Trata-se de pesquisa empírica analítico-descritiva da visão expressa por alunos de Ensino Fundamental II da rede estadual de ensino São Paulo a respeito do funcionamento de classe de Recuperação de Ciclo II, da qual fazem parte.

            A Recuperação de Ciclo II é um projeto decorrente da implantação do regime de Progressão Continuada na escola pública paulista, a partir de 1998. Trata-se de um programa especial de estudos, com duração de um ano, destinado aos alunos que chegam ao final do Ciclo II do Ensino Fundamental sem condições de prosseguir os estudos no Ensino Médio. A pesquisa tem por objetivo investigar como os alunos encaminhados para essas classes percebem e analisam sua condição de fracasso escolar (na medida em que não conseguiram concluir o Ensino Fundamental dentro do Regime de Progressão Continuada) e o que pensam sobre o projeto em que estão inseridos, sobre a escola e sobre a contribuição dos saberes escolares para a realização de seus projetos de vida. Aborda-se, portanto, questões relacionadas à implantação do chamado “ensino ciclado” nas redes públicas de ensino do Brasil a partir de um ponto de vista ainda pouco explorado nas pesquisas nacionais: a ótica dos alunos
METODOLOGIA:

A pesquisa iniciou-se com um estudo preliminar envolvendo um grupo focal composto por quatro alunos que freqüentaram uma classe de Recuperação de Ciclo II, no ano de 2004, em uma escola estadual do Vale do Ribeira, região do litoral sul paulista com baixos indicadores de desenvolvimento social e econômico. A partir de dados levantados nesse primeiro estudo, realizou-se a pesquisa principal em outra escola da mesma região por meio de entrevistas com oito alunos matriculados em classe de Recuperação de Ciclo II no ano de 2005, análise de seus cadernos e de documentos escolares (fichas de avaliação individual, históricos escolares, projetos de recuperação paralela, atas de resultados finais).

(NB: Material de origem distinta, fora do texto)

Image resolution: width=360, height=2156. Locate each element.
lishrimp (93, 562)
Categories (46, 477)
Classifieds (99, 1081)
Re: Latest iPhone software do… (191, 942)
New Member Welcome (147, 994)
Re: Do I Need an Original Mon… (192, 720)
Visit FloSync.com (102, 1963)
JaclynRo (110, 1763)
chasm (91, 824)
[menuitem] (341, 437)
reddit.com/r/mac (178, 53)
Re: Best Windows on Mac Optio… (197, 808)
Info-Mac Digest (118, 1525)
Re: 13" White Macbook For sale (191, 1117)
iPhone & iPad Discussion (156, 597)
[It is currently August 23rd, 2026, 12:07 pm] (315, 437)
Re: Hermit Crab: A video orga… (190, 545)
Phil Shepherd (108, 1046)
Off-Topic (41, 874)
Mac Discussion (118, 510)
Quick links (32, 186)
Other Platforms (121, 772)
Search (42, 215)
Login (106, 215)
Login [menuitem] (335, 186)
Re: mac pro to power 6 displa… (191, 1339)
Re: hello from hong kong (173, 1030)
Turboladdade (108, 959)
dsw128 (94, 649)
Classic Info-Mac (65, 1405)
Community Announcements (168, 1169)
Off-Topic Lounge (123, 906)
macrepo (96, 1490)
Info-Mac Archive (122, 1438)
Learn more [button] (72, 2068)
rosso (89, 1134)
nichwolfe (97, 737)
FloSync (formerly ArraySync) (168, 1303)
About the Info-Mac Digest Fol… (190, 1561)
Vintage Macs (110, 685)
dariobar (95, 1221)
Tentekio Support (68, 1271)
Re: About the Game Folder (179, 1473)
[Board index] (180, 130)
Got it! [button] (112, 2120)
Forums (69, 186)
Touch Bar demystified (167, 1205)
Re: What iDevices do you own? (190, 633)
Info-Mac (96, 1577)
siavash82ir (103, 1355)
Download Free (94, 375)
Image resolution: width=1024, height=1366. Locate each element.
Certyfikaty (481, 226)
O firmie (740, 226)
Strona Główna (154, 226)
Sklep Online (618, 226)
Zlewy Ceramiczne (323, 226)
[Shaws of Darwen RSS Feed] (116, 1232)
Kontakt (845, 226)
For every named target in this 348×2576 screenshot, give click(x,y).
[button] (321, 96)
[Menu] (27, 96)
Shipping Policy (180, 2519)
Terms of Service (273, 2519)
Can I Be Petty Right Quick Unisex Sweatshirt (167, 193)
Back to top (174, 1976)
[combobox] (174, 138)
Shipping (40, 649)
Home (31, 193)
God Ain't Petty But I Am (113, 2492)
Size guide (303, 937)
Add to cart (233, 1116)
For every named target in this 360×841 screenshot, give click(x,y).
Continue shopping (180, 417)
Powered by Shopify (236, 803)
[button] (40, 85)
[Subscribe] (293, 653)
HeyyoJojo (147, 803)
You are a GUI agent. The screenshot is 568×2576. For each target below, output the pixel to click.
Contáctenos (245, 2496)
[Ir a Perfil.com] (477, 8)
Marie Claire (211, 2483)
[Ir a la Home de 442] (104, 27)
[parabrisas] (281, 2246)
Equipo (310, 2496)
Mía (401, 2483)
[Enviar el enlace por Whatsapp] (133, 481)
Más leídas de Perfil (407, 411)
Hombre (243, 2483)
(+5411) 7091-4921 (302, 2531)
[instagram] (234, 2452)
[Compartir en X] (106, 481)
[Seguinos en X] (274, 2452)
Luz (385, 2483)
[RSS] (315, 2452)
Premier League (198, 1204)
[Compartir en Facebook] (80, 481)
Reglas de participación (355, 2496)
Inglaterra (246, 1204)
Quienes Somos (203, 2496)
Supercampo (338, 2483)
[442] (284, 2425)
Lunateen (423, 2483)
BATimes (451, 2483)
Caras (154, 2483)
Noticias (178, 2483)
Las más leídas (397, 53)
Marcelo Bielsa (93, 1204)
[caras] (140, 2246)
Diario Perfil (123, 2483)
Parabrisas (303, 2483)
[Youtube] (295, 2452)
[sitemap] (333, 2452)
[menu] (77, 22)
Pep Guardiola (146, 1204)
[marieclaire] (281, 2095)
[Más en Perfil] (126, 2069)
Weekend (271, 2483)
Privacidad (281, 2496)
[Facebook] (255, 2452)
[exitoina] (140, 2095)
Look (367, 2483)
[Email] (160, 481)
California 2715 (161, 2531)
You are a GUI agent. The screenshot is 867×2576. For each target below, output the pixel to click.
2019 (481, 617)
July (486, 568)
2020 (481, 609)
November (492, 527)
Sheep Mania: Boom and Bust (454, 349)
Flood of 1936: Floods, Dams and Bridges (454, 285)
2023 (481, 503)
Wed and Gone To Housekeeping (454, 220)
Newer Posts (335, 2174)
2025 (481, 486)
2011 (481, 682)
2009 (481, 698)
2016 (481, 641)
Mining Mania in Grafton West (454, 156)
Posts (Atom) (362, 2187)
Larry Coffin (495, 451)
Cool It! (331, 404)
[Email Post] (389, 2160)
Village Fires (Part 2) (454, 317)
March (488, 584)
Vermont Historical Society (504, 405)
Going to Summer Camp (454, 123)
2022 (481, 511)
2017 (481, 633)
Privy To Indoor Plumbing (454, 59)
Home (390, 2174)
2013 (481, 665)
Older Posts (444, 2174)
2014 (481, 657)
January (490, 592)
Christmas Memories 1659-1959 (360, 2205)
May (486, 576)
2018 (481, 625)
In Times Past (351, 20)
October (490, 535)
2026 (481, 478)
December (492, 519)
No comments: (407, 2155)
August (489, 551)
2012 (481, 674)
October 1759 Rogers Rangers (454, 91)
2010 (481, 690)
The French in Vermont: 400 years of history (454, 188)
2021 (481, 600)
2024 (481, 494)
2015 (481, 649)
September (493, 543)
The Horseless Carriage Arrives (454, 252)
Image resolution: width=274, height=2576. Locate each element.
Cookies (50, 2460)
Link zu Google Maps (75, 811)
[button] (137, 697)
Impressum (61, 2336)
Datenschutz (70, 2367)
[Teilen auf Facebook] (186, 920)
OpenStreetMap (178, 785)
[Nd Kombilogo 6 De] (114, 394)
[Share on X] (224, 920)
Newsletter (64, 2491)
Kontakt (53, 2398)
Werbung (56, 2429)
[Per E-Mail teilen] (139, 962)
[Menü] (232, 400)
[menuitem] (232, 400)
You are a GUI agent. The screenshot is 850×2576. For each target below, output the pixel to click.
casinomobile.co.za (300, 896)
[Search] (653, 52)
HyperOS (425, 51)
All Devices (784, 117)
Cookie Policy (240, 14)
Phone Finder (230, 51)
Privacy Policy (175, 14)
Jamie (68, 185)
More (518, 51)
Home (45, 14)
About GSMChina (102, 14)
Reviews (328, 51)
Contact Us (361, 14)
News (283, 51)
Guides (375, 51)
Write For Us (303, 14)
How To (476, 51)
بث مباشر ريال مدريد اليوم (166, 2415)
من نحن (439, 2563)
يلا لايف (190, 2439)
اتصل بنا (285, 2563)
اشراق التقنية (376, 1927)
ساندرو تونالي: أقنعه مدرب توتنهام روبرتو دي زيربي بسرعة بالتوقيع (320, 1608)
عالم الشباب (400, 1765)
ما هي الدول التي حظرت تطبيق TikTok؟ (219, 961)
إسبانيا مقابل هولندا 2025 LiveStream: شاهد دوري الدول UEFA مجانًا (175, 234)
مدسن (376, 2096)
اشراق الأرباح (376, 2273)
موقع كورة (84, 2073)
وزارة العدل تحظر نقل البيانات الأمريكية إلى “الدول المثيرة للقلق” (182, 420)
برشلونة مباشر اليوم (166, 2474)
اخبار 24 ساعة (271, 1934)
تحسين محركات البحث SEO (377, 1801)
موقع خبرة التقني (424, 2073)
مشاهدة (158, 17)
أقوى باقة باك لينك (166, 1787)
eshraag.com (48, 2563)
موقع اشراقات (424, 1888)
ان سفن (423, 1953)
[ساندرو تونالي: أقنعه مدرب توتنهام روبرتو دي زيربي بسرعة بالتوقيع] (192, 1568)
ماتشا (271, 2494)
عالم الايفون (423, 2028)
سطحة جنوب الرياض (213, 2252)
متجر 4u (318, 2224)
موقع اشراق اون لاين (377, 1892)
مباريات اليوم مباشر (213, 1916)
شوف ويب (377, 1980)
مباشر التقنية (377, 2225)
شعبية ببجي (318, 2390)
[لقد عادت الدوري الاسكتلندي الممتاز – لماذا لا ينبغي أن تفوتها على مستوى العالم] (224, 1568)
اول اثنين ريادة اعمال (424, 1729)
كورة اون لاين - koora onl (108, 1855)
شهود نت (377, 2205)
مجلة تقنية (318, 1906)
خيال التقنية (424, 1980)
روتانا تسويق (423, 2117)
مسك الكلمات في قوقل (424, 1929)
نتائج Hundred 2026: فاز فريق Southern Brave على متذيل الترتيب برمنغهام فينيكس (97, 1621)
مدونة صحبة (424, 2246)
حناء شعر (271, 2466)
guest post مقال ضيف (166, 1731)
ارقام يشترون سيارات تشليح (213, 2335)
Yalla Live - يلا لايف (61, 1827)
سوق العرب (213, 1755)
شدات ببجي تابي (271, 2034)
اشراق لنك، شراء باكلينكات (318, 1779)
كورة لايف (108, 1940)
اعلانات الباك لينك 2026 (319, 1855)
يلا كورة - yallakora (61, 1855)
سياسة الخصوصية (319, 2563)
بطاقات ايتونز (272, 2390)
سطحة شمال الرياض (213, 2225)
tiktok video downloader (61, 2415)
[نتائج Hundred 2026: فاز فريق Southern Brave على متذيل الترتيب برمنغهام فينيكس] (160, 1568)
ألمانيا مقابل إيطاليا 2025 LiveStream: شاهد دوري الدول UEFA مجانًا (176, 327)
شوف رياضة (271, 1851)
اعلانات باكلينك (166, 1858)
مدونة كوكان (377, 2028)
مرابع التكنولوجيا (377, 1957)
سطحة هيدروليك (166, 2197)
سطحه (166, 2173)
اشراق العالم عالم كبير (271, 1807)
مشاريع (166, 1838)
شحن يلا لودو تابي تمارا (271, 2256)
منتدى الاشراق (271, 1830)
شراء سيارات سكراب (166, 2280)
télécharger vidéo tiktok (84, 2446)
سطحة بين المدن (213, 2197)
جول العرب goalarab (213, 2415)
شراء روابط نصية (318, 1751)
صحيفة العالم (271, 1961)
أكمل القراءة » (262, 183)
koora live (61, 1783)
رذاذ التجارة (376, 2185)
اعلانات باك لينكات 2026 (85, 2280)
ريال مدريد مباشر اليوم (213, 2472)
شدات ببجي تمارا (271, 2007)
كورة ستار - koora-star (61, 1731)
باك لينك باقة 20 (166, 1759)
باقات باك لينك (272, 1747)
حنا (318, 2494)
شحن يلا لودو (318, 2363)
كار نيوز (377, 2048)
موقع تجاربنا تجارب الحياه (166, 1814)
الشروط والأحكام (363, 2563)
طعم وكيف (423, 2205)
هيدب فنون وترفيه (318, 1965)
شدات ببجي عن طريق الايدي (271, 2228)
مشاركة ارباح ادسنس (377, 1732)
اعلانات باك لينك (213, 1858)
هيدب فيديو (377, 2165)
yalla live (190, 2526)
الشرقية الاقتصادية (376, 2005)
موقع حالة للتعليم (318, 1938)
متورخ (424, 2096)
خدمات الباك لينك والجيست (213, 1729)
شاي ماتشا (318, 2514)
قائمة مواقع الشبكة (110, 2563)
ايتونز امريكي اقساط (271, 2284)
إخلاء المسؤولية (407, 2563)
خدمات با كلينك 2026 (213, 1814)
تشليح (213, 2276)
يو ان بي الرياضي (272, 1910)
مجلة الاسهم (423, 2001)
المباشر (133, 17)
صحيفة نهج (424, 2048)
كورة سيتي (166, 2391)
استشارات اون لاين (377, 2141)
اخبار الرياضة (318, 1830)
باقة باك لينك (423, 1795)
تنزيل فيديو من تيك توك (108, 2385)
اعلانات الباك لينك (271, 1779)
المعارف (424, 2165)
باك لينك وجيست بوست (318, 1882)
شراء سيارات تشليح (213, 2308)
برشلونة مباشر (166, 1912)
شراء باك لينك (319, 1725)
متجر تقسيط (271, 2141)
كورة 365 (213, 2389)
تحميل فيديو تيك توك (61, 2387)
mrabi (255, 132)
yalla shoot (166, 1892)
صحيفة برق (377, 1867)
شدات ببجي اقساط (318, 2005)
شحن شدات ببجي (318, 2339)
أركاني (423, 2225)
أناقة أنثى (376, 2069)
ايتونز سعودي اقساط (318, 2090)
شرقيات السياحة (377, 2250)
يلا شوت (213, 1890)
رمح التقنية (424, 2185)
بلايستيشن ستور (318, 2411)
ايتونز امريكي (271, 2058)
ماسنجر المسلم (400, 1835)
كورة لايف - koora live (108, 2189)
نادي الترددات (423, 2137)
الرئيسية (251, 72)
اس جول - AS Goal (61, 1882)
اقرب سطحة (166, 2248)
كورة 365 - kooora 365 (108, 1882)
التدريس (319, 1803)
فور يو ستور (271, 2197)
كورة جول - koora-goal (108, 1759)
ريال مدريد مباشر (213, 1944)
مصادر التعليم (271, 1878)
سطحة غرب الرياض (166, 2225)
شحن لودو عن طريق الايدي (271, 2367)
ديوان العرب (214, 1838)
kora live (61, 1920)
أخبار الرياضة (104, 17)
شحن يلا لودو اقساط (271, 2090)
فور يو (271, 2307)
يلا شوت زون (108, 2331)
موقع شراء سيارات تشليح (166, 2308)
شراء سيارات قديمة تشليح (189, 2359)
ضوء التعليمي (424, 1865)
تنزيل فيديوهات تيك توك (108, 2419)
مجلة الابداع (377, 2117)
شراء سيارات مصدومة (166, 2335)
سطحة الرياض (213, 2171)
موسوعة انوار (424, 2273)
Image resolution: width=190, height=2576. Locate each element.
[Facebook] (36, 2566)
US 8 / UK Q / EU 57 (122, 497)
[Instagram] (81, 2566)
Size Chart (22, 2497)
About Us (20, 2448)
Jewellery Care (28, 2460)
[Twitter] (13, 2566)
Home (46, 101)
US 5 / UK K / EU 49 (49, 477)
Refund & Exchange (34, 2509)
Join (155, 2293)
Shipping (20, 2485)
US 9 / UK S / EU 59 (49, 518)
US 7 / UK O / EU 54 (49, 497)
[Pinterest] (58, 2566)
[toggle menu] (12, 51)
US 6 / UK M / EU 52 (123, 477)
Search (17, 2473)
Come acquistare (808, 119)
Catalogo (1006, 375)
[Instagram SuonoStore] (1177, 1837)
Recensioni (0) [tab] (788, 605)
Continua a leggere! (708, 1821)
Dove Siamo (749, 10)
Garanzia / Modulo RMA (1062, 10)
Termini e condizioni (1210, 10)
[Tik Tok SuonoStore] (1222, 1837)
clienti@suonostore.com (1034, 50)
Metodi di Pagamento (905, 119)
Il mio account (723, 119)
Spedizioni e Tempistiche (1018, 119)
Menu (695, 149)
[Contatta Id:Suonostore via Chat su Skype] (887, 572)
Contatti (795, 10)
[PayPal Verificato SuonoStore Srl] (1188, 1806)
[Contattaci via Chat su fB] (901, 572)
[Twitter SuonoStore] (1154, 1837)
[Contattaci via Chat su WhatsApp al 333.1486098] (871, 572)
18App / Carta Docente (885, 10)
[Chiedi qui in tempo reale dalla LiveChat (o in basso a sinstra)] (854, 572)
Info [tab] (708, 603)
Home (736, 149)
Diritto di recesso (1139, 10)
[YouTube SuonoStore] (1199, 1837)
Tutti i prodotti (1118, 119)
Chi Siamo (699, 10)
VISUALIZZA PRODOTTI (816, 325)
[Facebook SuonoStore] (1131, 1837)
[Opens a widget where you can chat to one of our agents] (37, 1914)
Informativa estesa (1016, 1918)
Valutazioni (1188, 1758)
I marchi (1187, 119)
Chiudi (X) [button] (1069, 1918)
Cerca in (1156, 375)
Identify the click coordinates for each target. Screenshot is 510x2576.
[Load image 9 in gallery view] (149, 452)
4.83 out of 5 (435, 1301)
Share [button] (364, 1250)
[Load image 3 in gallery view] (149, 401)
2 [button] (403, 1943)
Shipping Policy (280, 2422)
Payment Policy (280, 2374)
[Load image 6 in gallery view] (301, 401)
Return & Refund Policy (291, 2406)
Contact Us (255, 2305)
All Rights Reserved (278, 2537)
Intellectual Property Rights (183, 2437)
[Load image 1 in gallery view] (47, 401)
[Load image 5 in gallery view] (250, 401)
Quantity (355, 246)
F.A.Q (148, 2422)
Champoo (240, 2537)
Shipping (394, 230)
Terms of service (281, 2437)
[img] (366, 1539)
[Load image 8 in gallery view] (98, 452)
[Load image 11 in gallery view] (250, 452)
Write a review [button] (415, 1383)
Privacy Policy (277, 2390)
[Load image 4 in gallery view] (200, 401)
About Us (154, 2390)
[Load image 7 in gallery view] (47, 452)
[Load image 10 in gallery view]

Os entrevistados foram selecionados a partir de critérios estabelecidos no estudo preliminar, no qual se constatou os diferente motivos que levam os alunos a serem “retidos” ao final do Ciclo II: aproveitamento escolar insatisfatório (três alunos), freqüência insuficiente (dois alunos) e evasão escolar (três alunos).

            Para a coleta de dados foram elaborados e testados os seguintes instrumentos: roteiro para entrevista, questionário sócio-econômico, roteiro para análise de documentos escolares, roteiro para análise dos cadernos. Os resultados da coleta de dados foram organizados em quadros-síntese e tabelas que foram analisados com base nas contribuições teóricas de Pérez Gómez sobre a cultura experiencial dos alunos e de Bernard Charlot sobre a noção de relação com o saber.

RESULTADOS:

A pesquisa constatou que os alunos explicam a situação de fracasso escolar de formas diversas: alguns responsabilizam a si próprios (dificuldades pessoais de aprendizagem e falta de interesse), outros, a problemas externos (problemas familiares e necessidade de trabalhar que dificultam a freqüência à escola e estudos extra-classe). A escola e a qualidade do ensino ofertado nunca são questionadas. Os alunos afirmam gostar da escola e acreditar que o estudo lhes garantirá um futuro melhor. Entretanto o conteúdo de alguns depoimentos revela que as lembranças dos momentos negativos da vida escolar são mais marcantes do que as dos momentos positivos – a imagem da professora que só atribuía conceitos insatisfatórios e da injusta acusação de agressão ao colega prevalece sobre a satisfação alcançada nos campeonatos escolares e o interesse na palestra sobre drogas. Os resultados escolares apontam que a maioria dos entrevistados continua apresentando aproveitamento escolar insatisfatório e índices de freqüência insuficientes. A análise das atividades realizadas nos cadernos dos alunos demonstra que as práticas de ensino na sala de aula ainda são tradicionais e que os professores não utilizam adequadamente o material pedagógico previsto para o projeto da Recuperação de Ciclo II.

CONCLUSÕES:

Os resultados permitiram concluir que os alunos utilizam diferentes mecanismos afetivos e disposições (tais como, segundo Pérez Gómez, lugares de controle externo ou interno, orientação motivacional para a atuação ou para o domínio) para assimilar os resultados escolares insatisfatórios e para explicar a situação de fracasso escolar configurando perfis diferentes de autoconceito e auto-estima. Confirmou-se a hipótese inicial, baseada nos estudos de Charlot sobre as relações com o saber, de que a maioria dos entrevistados revela dificuldade em estabelecer uma relação significativa com os conteúdos escolares e, dessa forma, tem sua permanência na escola constantemente prejudicada. Essa dificuldade com os saberes acadêmicos, associada a outros problemas decorrentes, em grande parte, de situações relacionadas à origem sócio-econômica desses alunos e às condições da região em que moram, tais como acesso limitado a bens culturais mais elaborados, necessidade de ingressar precocemente no mercado de trabalho, poucas oportunidades de estudos profissionalizantes e superiores, contribui para que muitos desses alunos mantenham freqüência irregular e acabem abandonando a escola. Constatou-se também que a permanência das práticas tradicionais de ensino não contribui para que esses jovens desenvolvam uma relação mais significativa com os saberes escolares e sintam-se motivados a permanecer na escola.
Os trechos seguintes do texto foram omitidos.